Much of the action of the series takes place on Wallach IX, a planet that, in the extended “Dune” lore, was devastated in a thermonuclear exchange as part of the machine wars that are only just beyond living memory for the characters of “Dune: Prophecy.” It’s a cold, dead, austere place, but it’s one that Meyer and his team could layer in a sense of that lore as well as tease tensions that play out in the show itself.
A perfect example is the reveal of just where the Bene Gesserit breeding program is on Wallach IX. Raquella Berto-Anirul (Cathy Tyson), one of the great heroes of the machine wars, has kept a thinking machine deep underground to spin the orders plots within plots (wheels within wheels) that will one day lead to Paul Atreides. The AI system, affectionately named Anirul, is also — as of the end of Episode 3 — keeping Lila (Chloe Lea) alive.
Because of its forbidden nature, Anirul has to be stored so deep underground that not even vibrations can reach the surface and potentially cause detection. But Meyer utilized that necessity to build tunnels and warrens that only a Bene Gesserit sister could manage. There’s a sense of paranoia, scheming, and contingency-planning in the dimly lit environment that matches the expression on Tula’s (Olivia Williams) face as she strides through the final hologram hiding Anirul.
The immersion into Anirul’s space was way more important to Meyer, and also more cinematic, than depicting a giant server bay. “Right now with AI, everybody has a virtual reality or altered reality glasses, and I went with the idea that at some point the artifice of using those tools isn’t going to be needed anymore. The computer will be around you,” Meyer said. “Technology comes to where we’re at, where our imagination is. So [we liked] the idea that the cave becomes the computer.”
That fusion of environment and computer allowed Meyer to make the design of Anirul itself intriguingly organic and visually unlike anything else in the series. “It lets the audience project what they want it to be because the important part is the information, this tree of knowledge and this kind of unending, unspooling family DNA structure of the universe that [Anirul] has,” Meyer said.

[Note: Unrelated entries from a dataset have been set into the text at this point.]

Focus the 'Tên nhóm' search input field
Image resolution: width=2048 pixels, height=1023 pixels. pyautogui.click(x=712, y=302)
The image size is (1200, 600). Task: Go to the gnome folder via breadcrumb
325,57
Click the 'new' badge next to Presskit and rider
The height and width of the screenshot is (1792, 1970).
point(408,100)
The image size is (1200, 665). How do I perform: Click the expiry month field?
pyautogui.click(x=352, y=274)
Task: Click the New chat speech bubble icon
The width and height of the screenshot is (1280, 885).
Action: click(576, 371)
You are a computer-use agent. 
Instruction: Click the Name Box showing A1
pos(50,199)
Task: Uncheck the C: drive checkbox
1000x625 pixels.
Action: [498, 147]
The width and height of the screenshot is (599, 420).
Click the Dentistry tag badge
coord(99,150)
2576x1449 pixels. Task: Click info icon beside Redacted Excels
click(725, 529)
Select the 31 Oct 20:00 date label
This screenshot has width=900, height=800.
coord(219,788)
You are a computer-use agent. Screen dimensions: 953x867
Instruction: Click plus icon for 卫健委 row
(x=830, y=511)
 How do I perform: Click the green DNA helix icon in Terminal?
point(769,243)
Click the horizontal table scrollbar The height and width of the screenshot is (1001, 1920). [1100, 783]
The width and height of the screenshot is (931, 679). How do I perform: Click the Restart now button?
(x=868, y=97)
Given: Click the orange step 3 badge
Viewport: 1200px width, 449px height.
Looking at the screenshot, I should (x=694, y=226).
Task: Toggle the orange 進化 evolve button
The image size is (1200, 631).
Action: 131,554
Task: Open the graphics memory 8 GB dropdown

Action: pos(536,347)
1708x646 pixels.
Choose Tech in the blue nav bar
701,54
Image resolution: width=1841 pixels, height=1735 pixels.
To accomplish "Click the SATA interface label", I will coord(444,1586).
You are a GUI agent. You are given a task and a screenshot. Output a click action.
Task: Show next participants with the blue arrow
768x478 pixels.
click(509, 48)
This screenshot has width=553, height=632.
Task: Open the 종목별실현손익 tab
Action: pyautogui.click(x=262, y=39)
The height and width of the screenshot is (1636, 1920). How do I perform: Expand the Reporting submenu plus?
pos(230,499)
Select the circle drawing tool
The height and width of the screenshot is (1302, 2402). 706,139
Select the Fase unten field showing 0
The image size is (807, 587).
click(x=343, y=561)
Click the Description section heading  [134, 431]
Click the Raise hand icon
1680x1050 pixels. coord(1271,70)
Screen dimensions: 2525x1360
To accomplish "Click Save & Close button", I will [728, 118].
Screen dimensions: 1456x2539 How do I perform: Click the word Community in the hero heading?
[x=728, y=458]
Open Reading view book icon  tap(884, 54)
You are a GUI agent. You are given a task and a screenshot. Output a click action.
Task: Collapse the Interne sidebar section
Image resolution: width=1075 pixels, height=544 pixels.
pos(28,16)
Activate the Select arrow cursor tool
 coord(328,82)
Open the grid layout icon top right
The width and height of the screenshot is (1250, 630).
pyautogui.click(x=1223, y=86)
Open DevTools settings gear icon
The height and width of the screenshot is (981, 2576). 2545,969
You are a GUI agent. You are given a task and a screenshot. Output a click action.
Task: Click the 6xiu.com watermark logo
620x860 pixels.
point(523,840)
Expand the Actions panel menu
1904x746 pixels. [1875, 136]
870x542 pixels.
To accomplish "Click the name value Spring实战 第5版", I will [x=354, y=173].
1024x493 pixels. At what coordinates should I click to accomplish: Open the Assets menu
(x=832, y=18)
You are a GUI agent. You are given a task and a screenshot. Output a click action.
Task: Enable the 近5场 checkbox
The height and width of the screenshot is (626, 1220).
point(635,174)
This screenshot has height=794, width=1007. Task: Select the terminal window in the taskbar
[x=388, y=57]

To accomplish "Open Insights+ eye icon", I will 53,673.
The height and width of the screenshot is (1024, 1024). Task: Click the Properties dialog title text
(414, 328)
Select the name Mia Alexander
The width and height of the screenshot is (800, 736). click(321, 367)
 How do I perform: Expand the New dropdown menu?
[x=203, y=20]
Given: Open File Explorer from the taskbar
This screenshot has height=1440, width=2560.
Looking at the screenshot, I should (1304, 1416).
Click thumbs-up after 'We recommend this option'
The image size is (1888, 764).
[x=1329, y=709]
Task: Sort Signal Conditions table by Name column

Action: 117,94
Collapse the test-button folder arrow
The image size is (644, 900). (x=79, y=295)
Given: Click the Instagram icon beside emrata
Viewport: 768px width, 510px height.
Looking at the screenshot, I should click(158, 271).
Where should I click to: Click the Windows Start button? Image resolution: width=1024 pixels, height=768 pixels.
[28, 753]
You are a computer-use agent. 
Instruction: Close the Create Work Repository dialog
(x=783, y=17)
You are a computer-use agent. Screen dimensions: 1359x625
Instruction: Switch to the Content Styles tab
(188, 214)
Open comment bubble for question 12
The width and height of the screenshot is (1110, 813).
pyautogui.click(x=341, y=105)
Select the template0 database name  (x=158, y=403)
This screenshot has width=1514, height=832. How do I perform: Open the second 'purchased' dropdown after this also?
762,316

Meyer wanted to build that sense of the accumulation of knowledge into every Bene Gesserit environment. If you look at the library of the Bene Gesserit in the flashback sequences of Episode 3 and compare it to the library that Valya (Emily Watson) and Tula lord over 30 years later, there’s a visual imprint of the power they’ve expanded.
“[The library] has been filled with knowledge. The bookshelves go up four stories to the ceiling — all built for real — and I put these museum vitrines at eye level all the way around the library and within Valya’s public and her private office,” Meyer said. “You get the sense that they are collecting information because it is the sisterhood’s knowledge that controls the universe. So you want to feel that this is the repository of everything that is known in their universe.”
That accumulation of knowledge melds with the history that Meyer sculpted into the repeated machined patterns of its environment. How much of the Bene Gesserit’s plans and hopes are down to human agency, and how much of them are due to forces and structures that spin out far beyond our control? That is the question that every chapter of “Dune” reckons with — and “Dune: Prophecy” sets it into the very stones of Wallach IX.
New episodes of “Dune: Prophecy” premiere Sundays on HBO and stream on Max.